ゲノムPCR (Genomic PCR)
大腸菌や酵母などのゲノムDNAを鋳型として、目的の遺伝子を増幅する方法です。プラスミドPCRに比べて鋳型が巨大で複雑なため、少し工夫が必要です。
原理と注意点
ゲノムDNAは非常に長く絡まりやすいため、調製時に物理的な切断(シェアリング)を受けやすいです。また、GC含量の高い領域や繰り返し配列が含まれることが多く、通常のPCRよりも反応条件がシビアになります。
準備するもの
- 精製済みゲノムDNA (Genomic DNA)
- プライマー対
- 高効率DNA Polymerase (KOD FX Neo, Phusionなど推奨)
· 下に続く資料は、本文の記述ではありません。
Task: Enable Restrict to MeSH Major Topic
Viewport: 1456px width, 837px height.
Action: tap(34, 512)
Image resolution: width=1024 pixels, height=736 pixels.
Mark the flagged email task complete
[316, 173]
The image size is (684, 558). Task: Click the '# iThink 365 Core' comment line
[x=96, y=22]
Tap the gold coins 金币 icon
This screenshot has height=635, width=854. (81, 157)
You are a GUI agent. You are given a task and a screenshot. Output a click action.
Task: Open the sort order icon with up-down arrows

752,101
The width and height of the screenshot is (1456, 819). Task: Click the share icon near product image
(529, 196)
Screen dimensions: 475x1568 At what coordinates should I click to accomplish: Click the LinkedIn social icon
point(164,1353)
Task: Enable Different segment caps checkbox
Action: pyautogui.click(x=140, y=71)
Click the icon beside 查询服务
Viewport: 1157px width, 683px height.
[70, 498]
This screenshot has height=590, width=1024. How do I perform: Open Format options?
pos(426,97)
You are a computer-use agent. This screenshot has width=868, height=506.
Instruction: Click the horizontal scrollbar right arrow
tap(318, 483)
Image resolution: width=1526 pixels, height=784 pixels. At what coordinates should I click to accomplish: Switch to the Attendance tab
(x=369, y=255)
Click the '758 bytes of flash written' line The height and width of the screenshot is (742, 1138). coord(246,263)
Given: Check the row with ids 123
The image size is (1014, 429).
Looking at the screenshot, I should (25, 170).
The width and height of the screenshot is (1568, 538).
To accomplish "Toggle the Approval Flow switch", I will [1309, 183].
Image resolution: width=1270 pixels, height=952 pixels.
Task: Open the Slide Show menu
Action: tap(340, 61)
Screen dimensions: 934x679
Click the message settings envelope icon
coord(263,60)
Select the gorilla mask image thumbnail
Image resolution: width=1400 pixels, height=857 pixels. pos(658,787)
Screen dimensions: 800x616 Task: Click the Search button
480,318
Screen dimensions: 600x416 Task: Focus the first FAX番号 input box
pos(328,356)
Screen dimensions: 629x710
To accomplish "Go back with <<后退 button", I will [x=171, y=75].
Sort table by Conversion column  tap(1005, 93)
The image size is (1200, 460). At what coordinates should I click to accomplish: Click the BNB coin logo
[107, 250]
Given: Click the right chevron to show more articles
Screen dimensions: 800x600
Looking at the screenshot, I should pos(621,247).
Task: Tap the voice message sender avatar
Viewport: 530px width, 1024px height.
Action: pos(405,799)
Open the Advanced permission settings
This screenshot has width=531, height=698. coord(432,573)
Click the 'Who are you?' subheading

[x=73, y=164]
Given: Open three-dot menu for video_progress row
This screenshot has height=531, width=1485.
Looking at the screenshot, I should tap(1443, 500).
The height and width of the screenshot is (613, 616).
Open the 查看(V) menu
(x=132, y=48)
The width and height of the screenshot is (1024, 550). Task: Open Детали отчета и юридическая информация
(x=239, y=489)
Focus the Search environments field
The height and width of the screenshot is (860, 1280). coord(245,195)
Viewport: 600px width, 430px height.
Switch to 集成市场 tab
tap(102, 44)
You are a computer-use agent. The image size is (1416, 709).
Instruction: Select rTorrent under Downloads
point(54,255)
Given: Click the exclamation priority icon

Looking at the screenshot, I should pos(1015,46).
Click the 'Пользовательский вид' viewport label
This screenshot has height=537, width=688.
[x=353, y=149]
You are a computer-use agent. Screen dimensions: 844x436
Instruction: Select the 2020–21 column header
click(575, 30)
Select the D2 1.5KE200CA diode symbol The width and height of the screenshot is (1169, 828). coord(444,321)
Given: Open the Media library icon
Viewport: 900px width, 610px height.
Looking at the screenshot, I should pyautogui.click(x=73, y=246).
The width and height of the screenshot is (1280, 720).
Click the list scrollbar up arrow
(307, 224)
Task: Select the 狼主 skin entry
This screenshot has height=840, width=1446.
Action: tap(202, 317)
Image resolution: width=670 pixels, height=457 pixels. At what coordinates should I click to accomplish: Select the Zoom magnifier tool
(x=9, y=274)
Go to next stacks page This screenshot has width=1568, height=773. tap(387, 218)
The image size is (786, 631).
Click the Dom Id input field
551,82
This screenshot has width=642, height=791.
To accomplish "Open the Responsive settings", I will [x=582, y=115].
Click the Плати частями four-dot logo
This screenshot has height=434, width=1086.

- GC Enhancer (DMSOなどで代用可、GCリッチな場合)
実験プロトコル
1. ゲノムDNAの調製
市販のゲノム抽出キットを使用するか、簡易抽出法(熱抽出など)を行います。大腸菌なら、コロニーPCRの要領で菌体を水に懸濁し、98℃ 5分加熱した上清をそのまま鋳型にすることも可能です。
2. 反応液の調製
ゲノムPCRでは、非特異的な増幅を防ぐため、酵素は「Hot Start対応」のものを使うのが強く推奨されます。
| 試薬 | 量 (50µL系) |
|---|---|
| 2x PCR Buffer (dNTPs, Mg含) | 25 µL |
| Forward Primer (10µM) | 1.5 µL |
| Reverse Primer (10µM) | 1.5 µL |
| Genomic DNA | 50 - 100 ng |
| DNA Polymerase | 1 U |
| 滅菌水 | up to 50 µL |
3. サイクル条件
初期変性の時間を長めにとるのがポイントです。
- 初期変性: 94-98℃, 2-5分(ゲノムを完全にほぐすため)
- サイクル(30-35回): 通常のPCRと同様
- 伸長反応: 酵素の性能に合わせて設定(通常 30sec-1min/kb)
💡 成功のコツ
- 鋳型を入れすぎない:ゲノムDNAを多く入れすぎると、不純物の持ち込みや非特異吸着でPCR阻害が起きやすいです。薄い方がうまくいくことが多いです。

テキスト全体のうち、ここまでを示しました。